Sunday, February 24, 2008

The Memory Keeper's Daughter

The Memory Keeper's Daughter by Kim Edwards
Published in 2005. 401 Pages.


http://www.amazon.com/Memory-Keepers-Daughter-Kim-Edwards/dp/0670034169

http://www.memorykeepersdaughter.com/


First sentence: The snow started to fall several hours before her labor began.

Last sentence: He walked across the grass and touched her shoulder, to take her home.

What it’s about: (taken from amazon.com) The book opens during a snowstorm in Lexington, Ky., in 1964. Norah Henry goes into labor and because of the weather, the doctor can't make it, so her husband David, an orthopedic surgeon, delivers his own twins. Norah gives birth to a healthy baby boy, but then gives birth to another child, a girl with Down's Syndrome.

While his wife sleeps, David hands the baby to his nurse and asks her to take it to a home for handicapped children. When Norah awakens a few minutes later, he tells her their second baby was stillborn.

The novel moves through the next 25 years. The story runs along parallel tracks that don't converge until the very end: The first follows the picture-perfect Henry family, three healthy, talented people separated from one another by the secret that only David knows. The other track follows David's nurse, Caroline, who couldn't bring herself to follow his instructions that night. Instead, she left town with his baby, struggled through a series of part-time jobs, battled an unresponsive school system and managed to hammer out a joyful life. Those two sets of lives make for a thought-provoking contrast, a study in what really determines a family's happiness.

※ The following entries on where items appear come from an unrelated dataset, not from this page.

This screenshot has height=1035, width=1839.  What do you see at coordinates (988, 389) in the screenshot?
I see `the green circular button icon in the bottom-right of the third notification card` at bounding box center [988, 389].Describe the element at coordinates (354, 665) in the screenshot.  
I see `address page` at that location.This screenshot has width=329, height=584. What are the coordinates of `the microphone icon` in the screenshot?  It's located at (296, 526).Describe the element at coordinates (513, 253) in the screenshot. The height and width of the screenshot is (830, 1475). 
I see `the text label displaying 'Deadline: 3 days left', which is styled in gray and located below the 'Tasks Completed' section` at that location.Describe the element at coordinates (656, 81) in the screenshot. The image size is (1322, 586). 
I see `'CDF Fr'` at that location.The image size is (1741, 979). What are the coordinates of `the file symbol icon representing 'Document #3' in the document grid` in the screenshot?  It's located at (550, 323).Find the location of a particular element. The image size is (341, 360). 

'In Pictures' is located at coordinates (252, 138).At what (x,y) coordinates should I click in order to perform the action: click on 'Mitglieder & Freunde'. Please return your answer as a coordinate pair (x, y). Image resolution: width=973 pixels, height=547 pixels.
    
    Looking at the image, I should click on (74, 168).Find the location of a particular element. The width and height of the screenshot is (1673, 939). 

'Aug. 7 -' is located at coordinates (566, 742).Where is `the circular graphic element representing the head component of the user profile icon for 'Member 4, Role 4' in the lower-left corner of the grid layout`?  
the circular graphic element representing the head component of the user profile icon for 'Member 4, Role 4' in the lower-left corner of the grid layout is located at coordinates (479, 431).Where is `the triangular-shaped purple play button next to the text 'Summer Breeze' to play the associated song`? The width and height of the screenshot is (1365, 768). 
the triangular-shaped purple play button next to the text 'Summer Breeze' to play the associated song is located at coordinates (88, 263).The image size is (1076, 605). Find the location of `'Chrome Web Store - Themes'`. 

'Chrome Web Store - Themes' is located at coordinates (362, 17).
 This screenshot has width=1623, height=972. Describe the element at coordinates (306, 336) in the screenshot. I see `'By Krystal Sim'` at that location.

Why I read this book: I had read the cover in a bookstore and was intrigued. Then I found it in our local library and brought it home. It sounded like a unique story line.

My thoughts about this book: I was really moved by the story line. At times it is difficult to feel connected to the characters and because it covers a span of 25 years, you do not know all the small details. Overall, it was a sad story but also uplifting in some ways. There were a lot of editing errors, which for me always distracts from the story. I liked the comparison of how the two families lives turned out and to think about what really determines a person's happiness.